LE DI A SAN GERALDO una pequeña lección de cocina ayer. Atemorizante, lo sé. El jueves, SG no tenía ganas de hornear y yo estaba de humor para un postre. Entonces, compró un brownie de chocolate empaquetado en El Corté Inglés. Realmente no era un brownie, es lo que habríamos llamado un “pound cake” en los Estados Unidos. Parece una barra de pan. Este estaba un poco seco. Que decepcion.

Entonces, el viernes por la mañana después del desayuno, San Geraldo me preguntó si quería otra porción del pastel seco y le dije: “Claro, le pondré un poco de mantequilla y la pondré en el microondas. Mejor aún, usaré mantequilla de cacahuetes”. San Geraldo hizo una mueca.

Le dije: “Sabes, siempre dices que odias la mantequilla de maní, pero la primera vez que fuimos a Colonial Williamsburg [hace 36 años] y fuimos a King’s Arms Tavern (Taberna de Armas del Rey), nuestro primer plato fue la sopa de cacahuetes. Y te encantó. Y sabía a mantequilla de cacahuetes”.

“Bueno, la sopa de cacahuetes no tiene mantequilla”, él declaró.

¿Qué? “Bueno, tampoco la mantequilla de cacahuetes. Está hecho con aceite de cacahuetes.”

Pero luego me pregunté: “¿Tu problema con la mantequilla de cacahuetes fue que pensaste que tenía mantequilla? ¿Cuándo dejaste de gustarme la mantequilla?”

Después de todo eso, nos dimos cuenta de que la verdadera razón por la que dice que no le gusta la mantequilla de cacahuetes es porque su padre siempre “contaminó” el frasco de mermelada con su cuchillo de mantequilla de cacahuetes. Eso no me haría disgustar la mantequilla de maní. Simplemente me cabrearía.

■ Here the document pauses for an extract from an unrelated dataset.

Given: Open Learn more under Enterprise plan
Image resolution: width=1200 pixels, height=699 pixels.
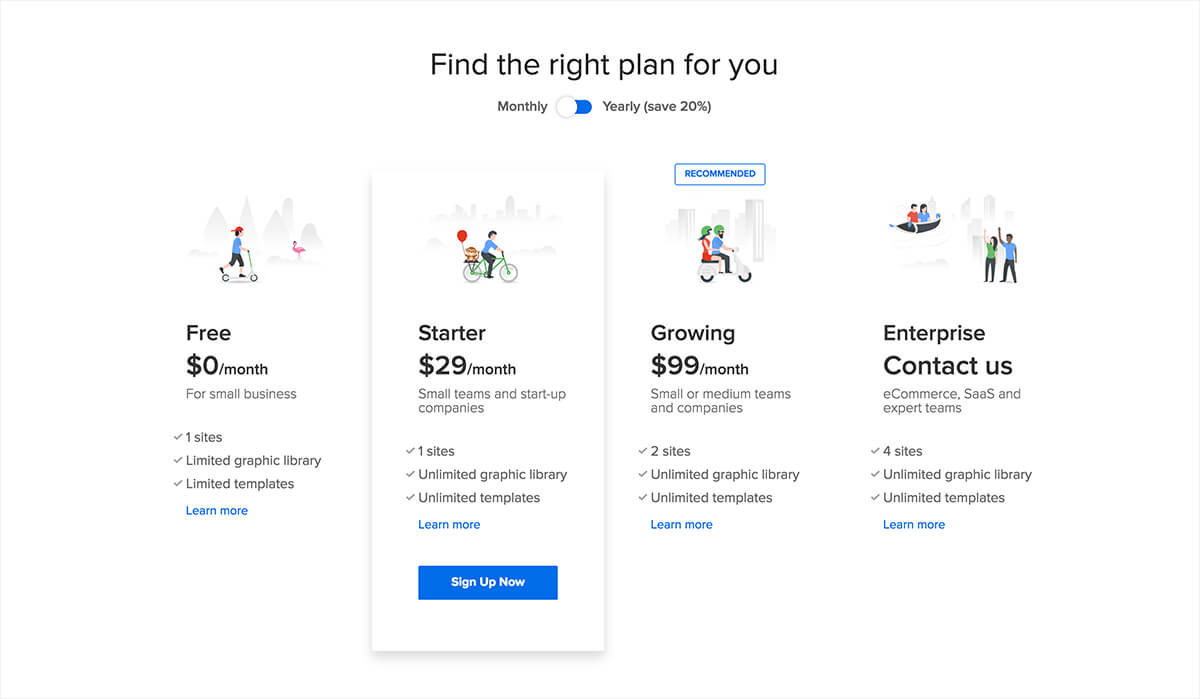Looking at the screenshot, I should tap(913, 525).
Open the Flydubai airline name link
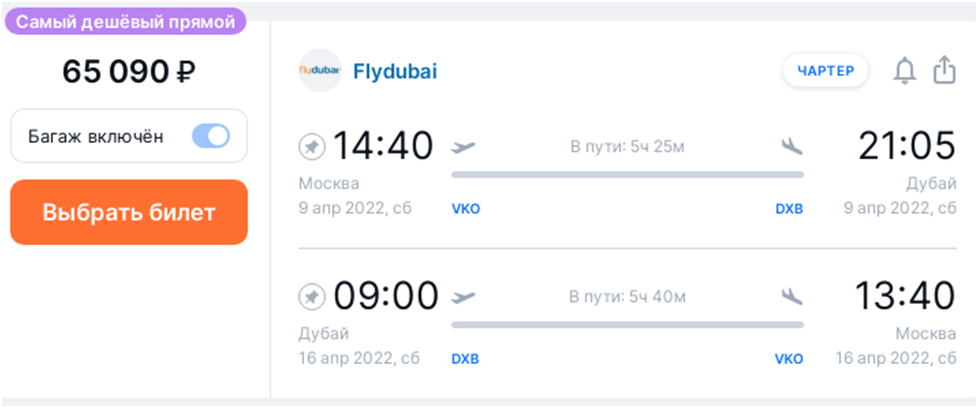Screen dimensions: 978x408 point(395,72)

With Alice, SG’s mother, around 1985 in Colonial Williamsburg. She liked the peanut soup, and she never contaminated the jam.

Con Alice, la madre de SG, alrededor de 1985 en Colonial Williamsburg. A ella le gustó la sopa de cacahuetes, y ella nunca contaminó la mermelada.

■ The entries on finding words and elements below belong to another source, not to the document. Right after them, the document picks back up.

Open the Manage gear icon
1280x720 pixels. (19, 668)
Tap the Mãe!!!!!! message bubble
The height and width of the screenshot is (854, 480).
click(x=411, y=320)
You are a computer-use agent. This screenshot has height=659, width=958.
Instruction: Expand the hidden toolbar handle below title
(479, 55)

Author: Moving with Mitchell

From Brooklyn, New York; to North Massapequa; back to Brooklyn; Brockport, New York; back to Brooklyn... To Boston, Massachusetts, where I met Jerry... To Marina del Rey, California; Washington, DC; New Haven and Guilford, Connecticut; San Diego, San Francisco, Palm Springs, and Santa Barbara, California; Las Vegas, Nevada; Irvine, California; Sevilla, Spain. And Fuengirola, Málaga..

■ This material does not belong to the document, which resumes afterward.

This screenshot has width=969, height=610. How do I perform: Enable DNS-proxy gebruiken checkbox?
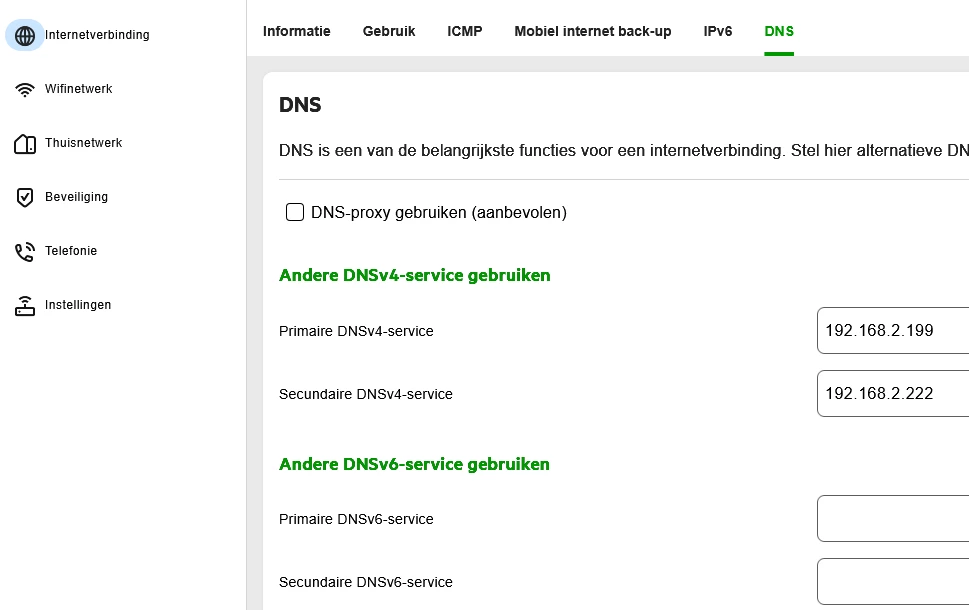295,212
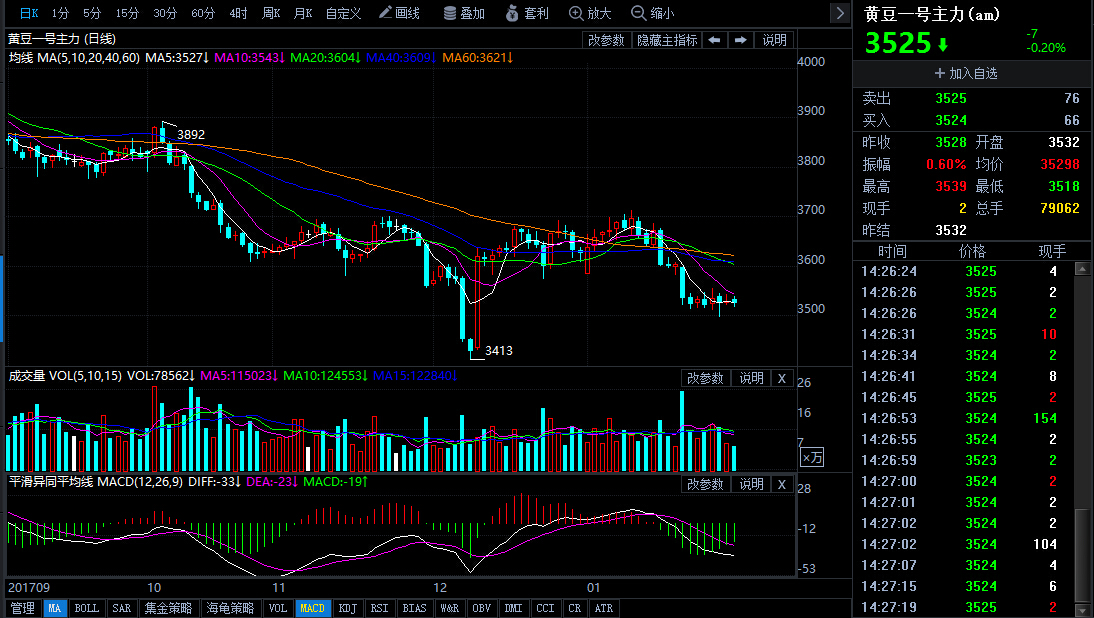Viewport: 1094px width, 618px height.
Task: Toggle the BOLL main indicator
Action: (x=87, y=608)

20 thoughts on “Lockdown Day 77: Peanut Soup / Encierro Día 77: Sopa de Cacahuete”

  1. I have found that peanut butter is good on almost everything! Dry or not, this ‘brownie’ looks pretty good.
    You and your MIL must have liked each other…….you both look comfortable with each other. She looks like a sweetheart.
    And ‘Mr.Legs’ isn’t bad either!!

    1. Jim:
      The brownie was nothing like a brownie. Just basically dry cake. But the flavor wasn’t bad. Alice and I ADORED each other. I miss her every day.

    1. Bob:
      But how is it I knew there wasn’t butter in it? Have we entered an alternate universe?

  2. good peanut butter should be 95% crushed peanuts, 5% cane juice and salt. at least mine is.

    been to the king’s arms; peanut soup IS dee-lish!

    1. anne marie:
      Cane juice. I had no idea. Although, I love peanut butter, I wasn’t a fan of the peanut soup and I don’t like peanut butter shakes. Maybe we were at the King’s Arms at the same time! What a great experience.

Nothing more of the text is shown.